Data shown:
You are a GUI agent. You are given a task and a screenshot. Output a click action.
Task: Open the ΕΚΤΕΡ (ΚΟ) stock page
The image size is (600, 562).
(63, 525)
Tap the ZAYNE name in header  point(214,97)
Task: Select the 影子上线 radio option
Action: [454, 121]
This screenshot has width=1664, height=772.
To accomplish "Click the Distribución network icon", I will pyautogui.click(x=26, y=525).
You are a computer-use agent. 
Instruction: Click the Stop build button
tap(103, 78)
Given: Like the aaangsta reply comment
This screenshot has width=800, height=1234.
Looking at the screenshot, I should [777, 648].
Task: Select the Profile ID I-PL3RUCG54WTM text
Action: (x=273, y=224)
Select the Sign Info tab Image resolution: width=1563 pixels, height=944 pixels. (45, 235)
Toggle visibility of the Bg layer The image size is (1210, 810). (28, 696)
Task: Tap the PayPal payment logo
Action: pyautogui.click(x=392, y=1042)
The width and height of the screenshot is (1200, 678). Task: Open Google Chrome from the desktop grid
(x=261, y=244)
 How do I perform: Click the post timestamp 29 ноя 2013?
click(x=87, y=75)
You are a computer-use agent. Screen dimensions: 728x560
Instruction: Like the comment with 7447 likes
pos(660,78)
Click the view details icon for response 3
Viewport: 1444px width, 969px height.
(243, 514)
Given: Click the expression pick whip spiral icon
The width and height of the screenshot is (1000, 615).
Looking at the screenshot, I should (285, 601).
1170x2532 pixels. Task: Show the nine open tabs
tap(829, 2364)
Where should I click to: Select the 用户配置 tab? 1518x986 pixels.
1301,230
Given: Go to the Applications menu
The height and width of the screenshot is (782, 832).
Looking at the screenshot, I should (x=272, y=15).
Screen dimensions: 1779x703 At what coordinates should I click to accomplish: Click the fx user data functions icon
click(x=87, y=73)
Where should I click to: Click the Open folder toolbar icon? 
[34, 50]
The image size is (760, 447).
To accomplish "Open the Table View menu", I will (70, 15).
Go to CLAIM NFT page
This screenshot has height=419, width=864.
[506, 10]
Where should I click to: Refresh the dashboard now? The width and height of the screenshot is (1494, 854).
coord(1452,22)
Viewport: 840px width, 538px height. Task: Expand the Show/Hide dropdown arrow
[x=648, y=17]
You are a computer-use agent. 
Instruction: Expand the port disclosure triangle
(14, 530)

Exercise prompt:
Word for word, the whole listing should be given again.

Result:
You are a GUI agent. You are given a task and a screenshot. Output a click action.
Task: Open the ΕΚΤΕΡ (ΚΟ) stock page
The image size is (600, 562).
(63, 525)
Tap the ZAYNE name in header  point(214,97)
Task: Select the 影子上线 radio option
Action: [454, 121]
This screenshot has width=1664, height=772.
To accomplish "Click the Distribución network icon", I will pyautogui.click(x=26, y=525).
You are a computer-use agent. 
Instruction: Click the Stop build button
tap(103, 78)
Given: Like the aaangsta reply comment
This screenshot has width=800, height=1234.
Looking at the screenshot, I should [777, 648].
Task: Select the Profile ID I-PL3RUCG54WTM text
Action: (x=273, y=224)
Select the Sign Info tab Image resolution: width=1563 pixels, height=944 pixels. (45, 235)
Toggle visibility of the Bg layer The image size is (1210, 810). (28, 696)
Task: Tap the PayPal payment logo
Action: pyautogui.click(x=392, y=1042)
The width and height of the screenshot is (1200, 678). Task: Open Google Chrome from the desktop grid
(x=261, y=244)
 How do I perform: Click the post timestamp 29 ноя 2013?
click(x=87, y=75)
You are a computer-use agent. Screen dimensions: 728x560
Instruction: Like the comment with 7447 likes
pos(660,78)
Click the view details icon for response 3
Viewport: 1444px width, 969px height.
(243, 514)
Given: Click the expression pick whip spiral icon
The width and height of the screenshot is (1000, 615).
Looking at the screenshot, I should (285, 601).
1170x2532 pixels. Task: Show the nine open tabs
tap(829, 2364)
Where should I click to: Select the 用户配置 tab? 1518x986 pixels.
1301,230
Given: Go to the Applications menu
The height and width of the screenshot is (782, 832).
Looking at the screenshot, I should (x=272, y=15).
Screen dimensions: 1779x703 At what coordinates should I click to accomplish: Click the fx user data functions icon
click(x=87, y=73)
Where should I click to: Click the Open folder toolbar icon? 
[34, 50]
The image size is (760, 447).
To accomplish "Open the Table View menu", I will (70, 15).
Go to CLAIM NFT page
This screenshot has height=419, width=864.
[506, 10]
Where should I click to: Refresh the dashboard now? The width and height of the screenshot is (1494, 854).
coord(1452,22)
Viewport: 840px width, 538px height. Task: Expand the Show/Hide dropdown arrow
[x=648, y=17]
You are a computer-use agent. 
Instruction: Expand the port disclosure triangle
(14, 530)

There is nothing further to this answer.